Research Expertise and Interest

chemical biology, molecular biology, structure/function relationships in proteins, catalytic and biological properties of enzymes, cellular signaling, nitric oxide synthase, soluble guanylate cyclase, gas sensing, cellulose degradation, polysaccharide monooxygenases

Research Description

Michael Marletta is a Professor in the Department of Chemistry and the Department of Molecular and Cell Biology. Questions under investigation in his laboratory lie at the interface of chemistry and biology with a particular emphasis on the study of protein function and enzyme reaction mechanisms and a focus on molecular answers to complex function in biology.
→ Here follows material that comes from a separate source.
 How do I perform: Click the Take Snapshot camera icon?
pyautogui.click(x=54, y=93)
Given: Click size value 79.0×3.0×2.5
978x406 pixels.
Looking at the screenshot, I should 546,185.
NO Signaling and gas sensing

The Marletta Lab has had a long-standing interest in nitric oxide (NO) function in biology. They have brought chemical thinking to bear on how a reactive and toxic molecule like NO functions selectively in biological responses such as blood vessel dilation, central nervous system signaling and signaling in prokaryotes. They have uncovered many aspects of NO function including key elements of the enzyme nitric oxide synthase and the receptor for NO, the soluble isoform of guanylate cyclase (sGC). Their continued studies on NO signaling have led to a more general molecular understanding of gas sensing mechanisms in biology.
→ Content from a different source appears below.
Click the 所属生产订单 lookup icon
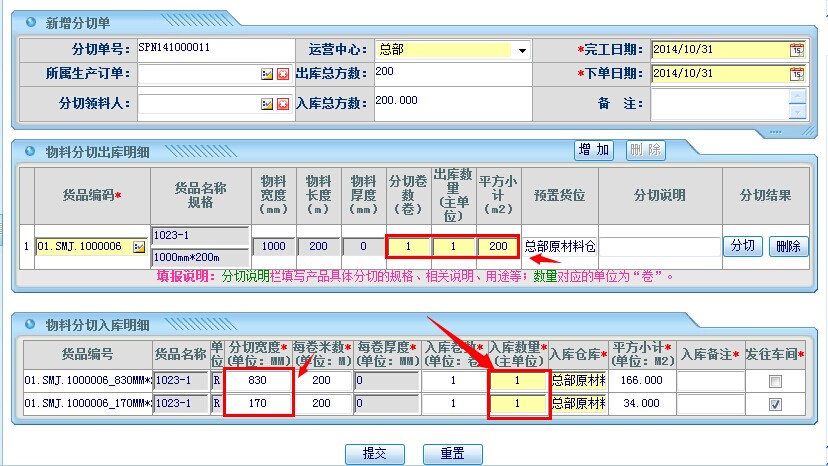This screenshot has width=828, height=466. [267, 75]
Molecular questions on how the heme in sGC is able to capture NO in competition with the much more abundant oxygen led to the discovery of a novel family of prokaryotic and eukaryotic hemoprotein sensor proteins that have been termed H-NOX proteins (Heme-Nitric oxide OXygen). Some bacterial H-NOXs have ligand properties identical to sGC and some form stable complexes with oxygen, CO and NO. With John Kuriyan, H-NOX structures were solved that led to the key molecular determinants for ligand discrimination against oxygen. Since then they have solved many more structures, including recent electron microscopy views of nitric oxide synthase and sGC. In 2019 in collaboration with the Hurley Group at Berkeley, they solved the first structure of full length sGC. The ability to link structure to ligand specificity has allowed us to discover novel sGCs regulated by oxygen, oxygen sensing in C. elegans, decipher an NO-dependent two-component signaling pathway in prokaryotes involved in biofilm formation, and other aspects of H-NOX function in biology. H-NOX signaling in pathogens such as Vibrio cholerae is a current focus of study.

Polysaccharide Monooxygenases

The lab has recently investigated cellulose degradation with the hope of getting past a long-standing bottleneck in producing biofuels from feedstock. They assumed organisms that efficiently degrade cellulose such as the fungus Neurospora, must have an enzyme repertoire beyond those that utilize hydrolytic general acid and base catalysis. Using transcriptomics, knockouts, and quantitative proteomics, They discovered a new class of copper-dependent hydroxylases, termed polysaccharide monooxygenases (PMOs), which play a significant role in cellulose degradation. Structure and function relationships are currently under study. In addition, PMOs have been found in fungal and bacterial pathogens as well as some thought to be involved in development. Study of these novel PMOs is underway.